Arbeitnehmer und Arbeitnehmerinnen hingegen sind in einer anderen Position. Sie sind persönlich abhängig von ihren Arbeitgebenden, sie sind weisungsgebunden. Sie sind sogar existenziell darauf angewiesen, ihre Arbeit auszuüben und Geld für ihren Lebensunterhalt zu verdienen.

"Da ist ihre Gefährdungslage eine ganz andere, als wenn wir es mit einer Freizeitbeschäftigung zu tun haben. Da können Sie sich entscheiden. Möchten Sie die in Anspruch nehmen?"

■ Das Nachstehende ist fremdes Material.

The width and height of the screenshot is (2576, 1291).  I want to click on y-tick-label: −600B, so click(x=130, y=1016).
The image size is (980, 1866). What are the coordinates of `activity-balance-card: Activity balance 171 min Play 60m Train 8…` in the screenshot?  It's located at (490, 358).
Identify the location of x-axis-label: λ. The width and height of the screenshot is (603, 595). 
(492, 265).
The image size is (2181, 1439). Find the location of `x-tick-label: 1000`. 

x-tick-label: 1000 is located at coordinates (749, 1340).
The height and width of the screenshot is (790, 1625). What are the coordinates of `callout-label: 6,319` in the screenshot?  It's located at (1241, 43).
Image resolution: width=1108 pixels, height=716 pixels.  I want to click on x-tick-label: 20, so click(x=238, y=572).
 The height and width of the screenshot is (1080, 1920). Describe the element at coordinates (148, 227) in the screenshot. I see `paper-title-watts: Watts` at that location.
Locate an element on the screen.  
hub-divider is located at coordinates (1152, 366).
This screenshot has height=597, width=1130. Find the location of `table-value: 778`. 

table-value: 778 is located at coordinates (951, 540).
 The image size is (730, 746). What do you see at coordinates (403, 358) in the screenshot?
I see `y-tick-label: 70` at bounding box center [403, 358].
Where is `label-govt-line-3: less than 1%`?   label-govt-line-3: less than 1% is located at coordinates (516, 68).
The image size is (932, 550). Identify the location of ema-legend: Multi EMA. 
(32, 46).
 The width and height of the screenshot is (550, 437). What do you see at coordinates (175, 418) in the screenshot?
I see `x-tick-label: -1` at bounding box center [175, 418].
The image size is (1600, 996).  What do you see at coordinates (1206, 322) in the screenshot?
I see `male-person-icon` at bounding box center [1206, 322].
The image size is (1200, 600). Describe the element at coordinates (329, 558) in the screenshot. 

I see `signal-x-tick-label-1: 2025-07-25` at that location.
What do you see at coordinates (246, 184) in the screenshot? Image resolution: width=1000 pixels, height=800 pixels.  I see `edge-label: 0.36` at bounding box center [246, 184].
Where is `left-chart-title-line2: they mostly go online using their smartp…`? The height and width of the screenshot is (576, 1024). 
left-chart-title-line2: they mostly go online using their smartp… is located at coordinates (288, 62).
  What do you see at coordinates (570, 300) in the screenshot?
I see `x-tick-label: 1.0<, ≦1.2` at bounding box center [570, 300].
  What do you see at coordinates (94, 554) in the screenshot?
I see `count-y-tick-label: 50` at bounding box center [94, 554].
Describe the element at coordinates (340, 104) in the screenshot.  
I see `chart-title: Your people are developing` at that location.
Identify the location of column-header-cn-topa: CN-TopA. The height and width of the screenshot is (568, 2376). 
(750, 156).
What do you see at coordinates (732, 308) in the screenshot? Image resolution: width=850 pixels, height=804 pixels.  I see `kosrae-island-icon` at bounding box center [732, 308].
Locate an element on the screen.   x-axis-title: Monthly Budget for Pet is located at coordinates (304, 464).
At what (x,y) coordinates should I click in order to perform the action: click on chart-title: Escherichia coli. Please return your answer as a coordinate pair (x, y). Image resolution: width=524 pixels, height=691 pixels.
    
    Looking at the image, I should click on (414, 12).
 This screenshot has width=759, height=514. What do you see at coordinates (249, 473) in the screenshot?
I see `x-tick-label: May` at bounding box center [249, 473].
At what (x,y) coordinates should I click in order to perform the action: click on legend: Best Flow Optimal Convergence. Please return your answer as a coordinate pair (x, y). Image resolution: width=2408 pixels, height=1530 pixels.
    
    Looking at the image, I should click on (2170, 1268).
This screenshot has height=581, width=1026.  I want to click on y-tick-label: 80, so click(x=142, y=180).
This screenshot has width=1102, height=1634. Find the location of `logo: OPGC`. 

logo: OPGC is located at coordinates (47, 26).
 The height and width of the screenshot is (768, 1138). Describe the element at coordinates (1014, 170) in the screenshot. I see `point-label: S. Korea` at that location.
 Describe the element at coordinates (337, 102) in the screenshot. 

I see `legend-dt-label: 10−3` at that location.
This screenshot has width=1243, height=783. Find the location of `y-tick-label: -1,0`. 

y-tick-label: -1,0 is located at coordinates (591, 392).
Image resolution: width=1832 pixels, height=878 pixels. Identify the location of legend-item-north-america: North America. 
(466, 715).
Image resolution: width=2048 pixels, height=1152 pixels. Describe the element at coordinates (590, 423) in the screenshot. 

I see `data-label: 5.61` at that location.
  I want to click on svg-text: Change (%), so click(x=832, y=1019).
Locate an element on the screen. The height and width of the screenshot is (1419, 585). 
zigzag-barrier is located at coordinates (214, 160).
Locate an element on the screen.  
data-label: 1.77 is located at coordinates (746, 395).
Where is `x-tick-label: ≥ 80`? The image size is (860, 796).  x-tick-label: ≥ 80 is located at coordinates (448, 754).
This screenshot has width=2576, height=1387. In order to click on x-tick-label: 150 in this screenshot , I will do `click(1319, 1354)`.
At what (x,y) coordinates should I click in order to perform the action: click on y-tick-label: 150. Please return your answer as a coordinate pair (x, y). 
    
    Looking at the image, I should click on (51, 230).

Lena Rudkowski, Professorin für Bürgerliches Recht und Arbeitsrecht

Die Diskussion um die Frage nach dem Impftsatus gab es allerdings auch schon mal vor Corona. Bei der Masernimpfung ist es in bestimmten Beschäftigungsgruppen inzwischen zulässig, wenn Arbeitgebende sich über die Impfung informieren wollen.